When we regain our freedom of movement, holidaymakers passing through the ancient French ferry ports like Boulogne, Cherbourg and Dunkirk and inland cities like Rouen and Caen may wonder why there are so few old buildings. The demolition which preceded the extensive renewal of the town centres was effected in WW2 by British bombs dropped by the RAF during four years of hell for the people living there. Before its belated liberation three long months after D-Day, the sirens in Le Havre wailed 1,060 times to warn of approaching Allied bombers. After one single raid, over 3,000 dead civilians were recovered from the city’s ruins, without counting the thousands of injured, maimed and traumatised survivors.
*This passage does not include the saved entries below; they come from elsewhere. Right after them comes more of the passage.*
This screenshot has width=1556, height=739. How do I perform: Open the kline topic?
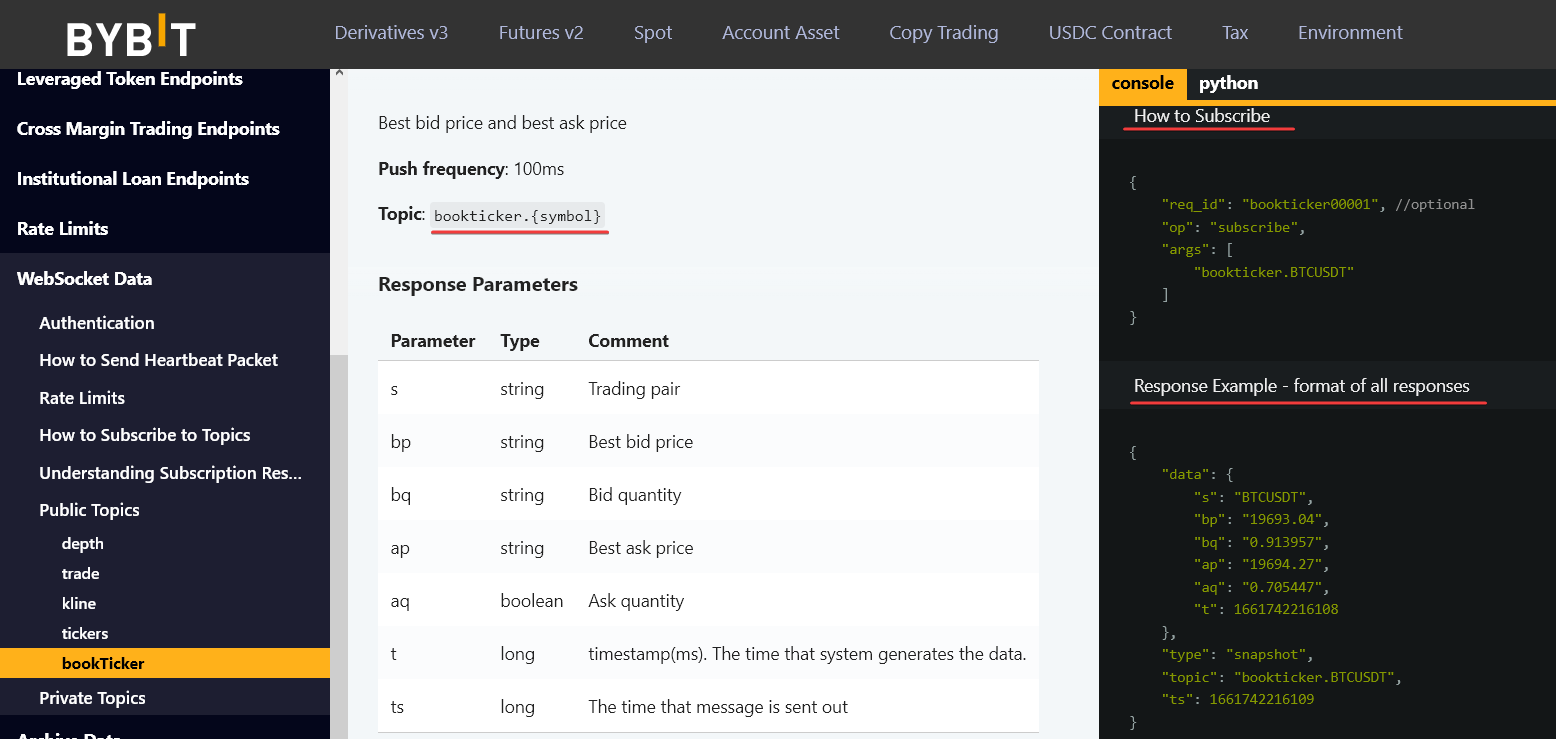coord(79,604)
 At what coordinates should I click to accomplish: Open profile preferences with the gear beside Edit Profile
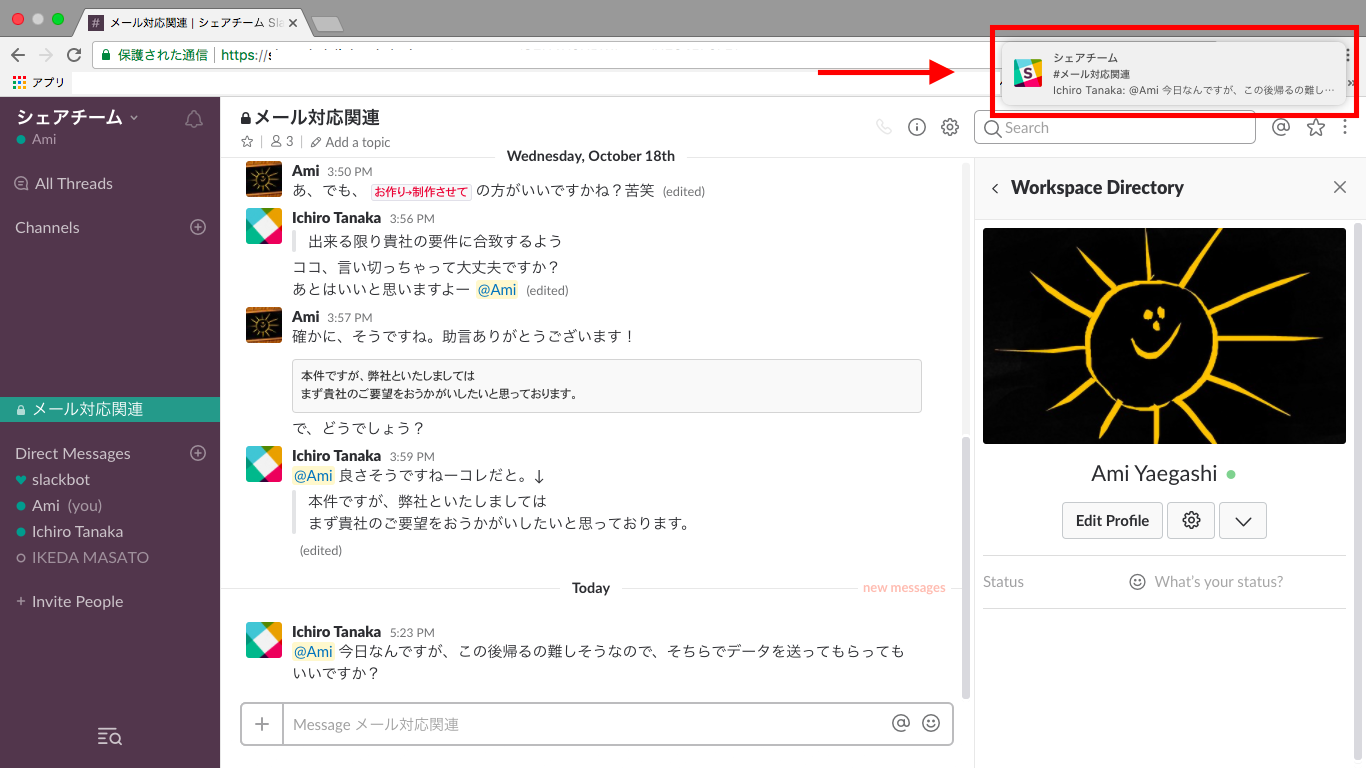[x=1190, y=520]
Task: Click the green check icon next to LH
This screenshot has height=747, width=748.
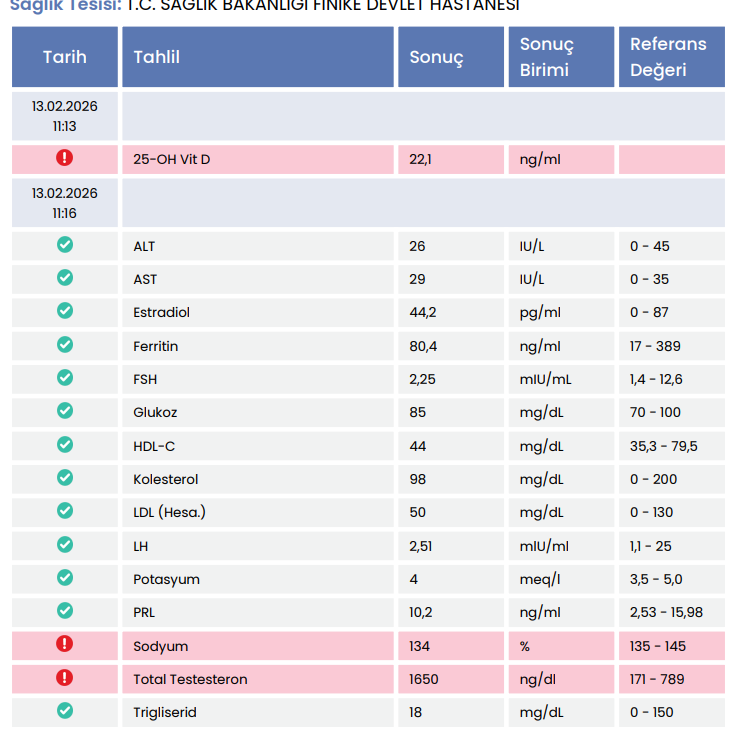Action: (x=65, y=544)

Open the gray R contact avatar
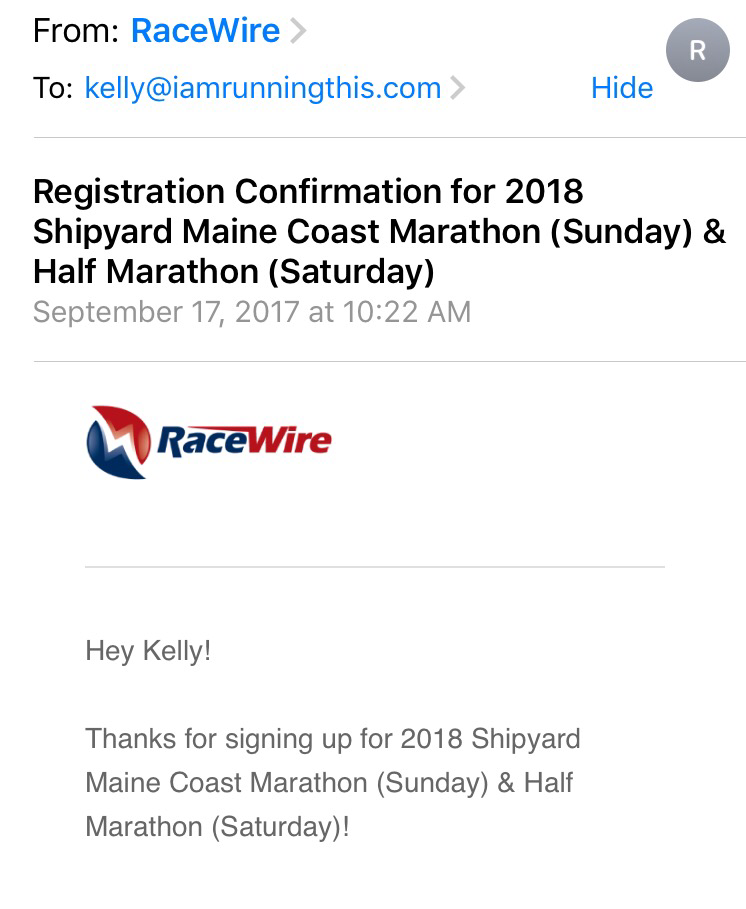click(x=697, y=50)
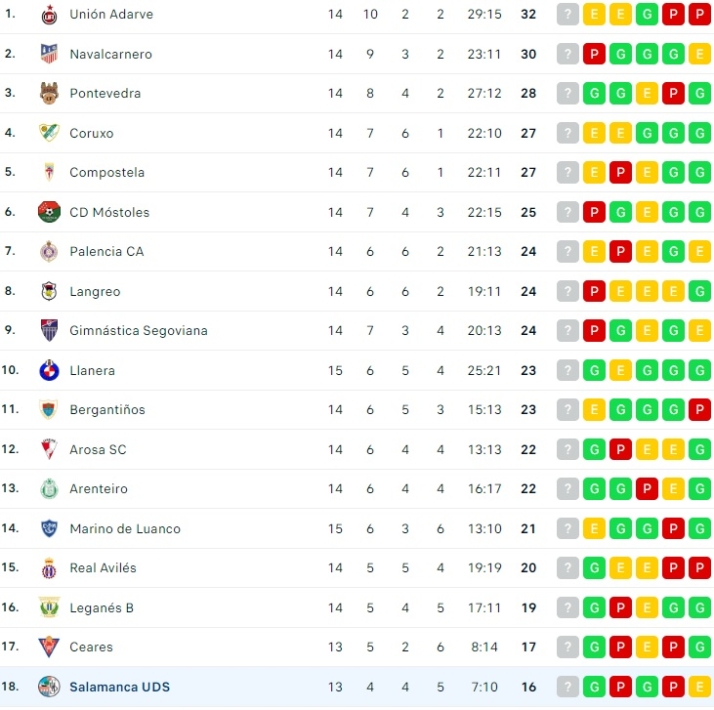The image size is (714, 710).
Task: Click the Unión Adarve club crest
Action: (49, 15)
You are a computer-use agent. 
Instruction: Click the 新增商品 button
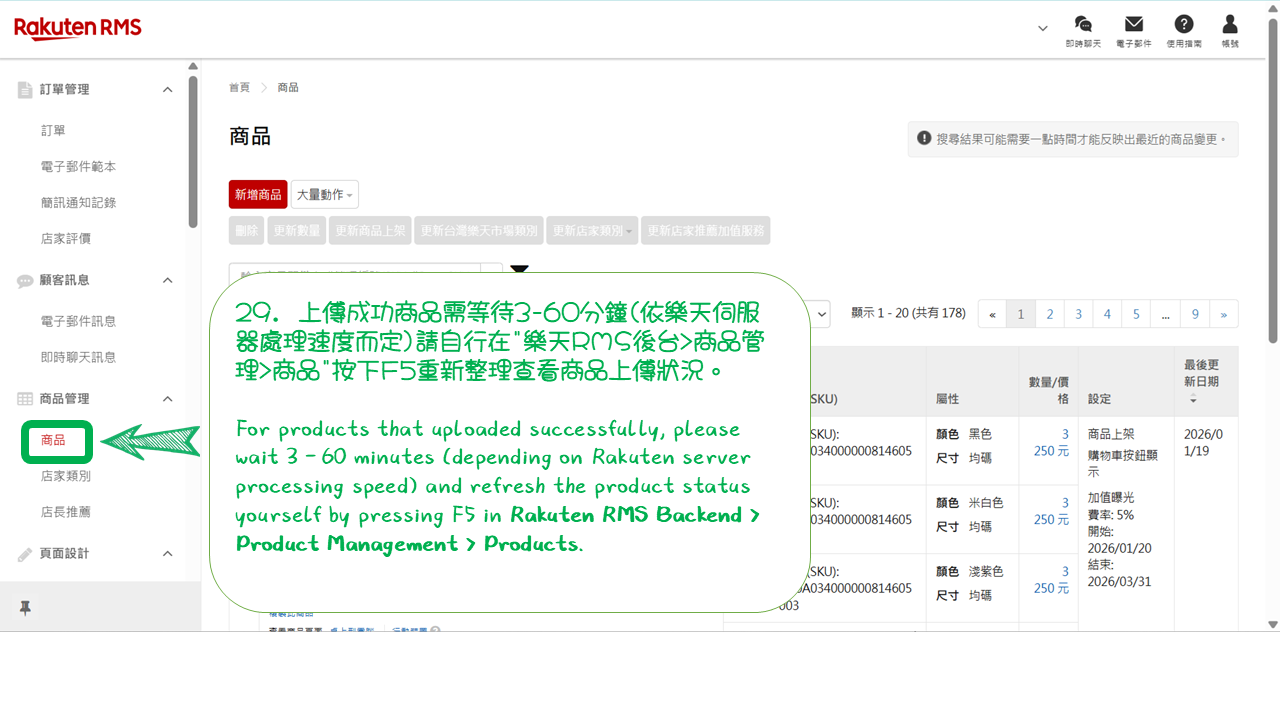258,195
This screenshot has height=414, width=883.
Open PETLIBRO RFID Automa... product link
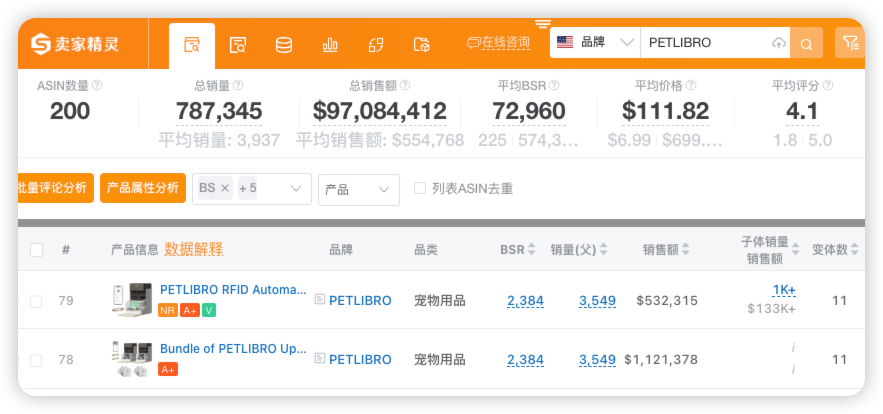pos(233,290)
Allied airmen killed as many civilians in northern France as died in Britain from German bombs during the whole war. But one in ten Allied bombs failed to explode. The ‘heavies’ weighing up to 500lb still lie as deep as nine metres below the surface, being dug up wherever mechanical diggers prepare the site for a new supermarket or car park. In 2016 one man deep-digging his vegetable garden in Rouen dug up ten smaller, but still lethal, bombs. A Norman bomb disposal expert estimates it will take at least another forty years until all the unexploded bombs have been rendered safe.
Many of these Allied air raids had no military logic because inexperienced crews were sent to bomb northern France for practice before tackling more dangerous targets in Germany. In the run-up to D-Day and afterwards the Allied air forces deliberately bombed flat the city centres occupied by French civilians. For the people of Normandy the years of the Occupation were a long nightmare, longest in Dunkirk, where the German garrison did not surrender until after the end of the war.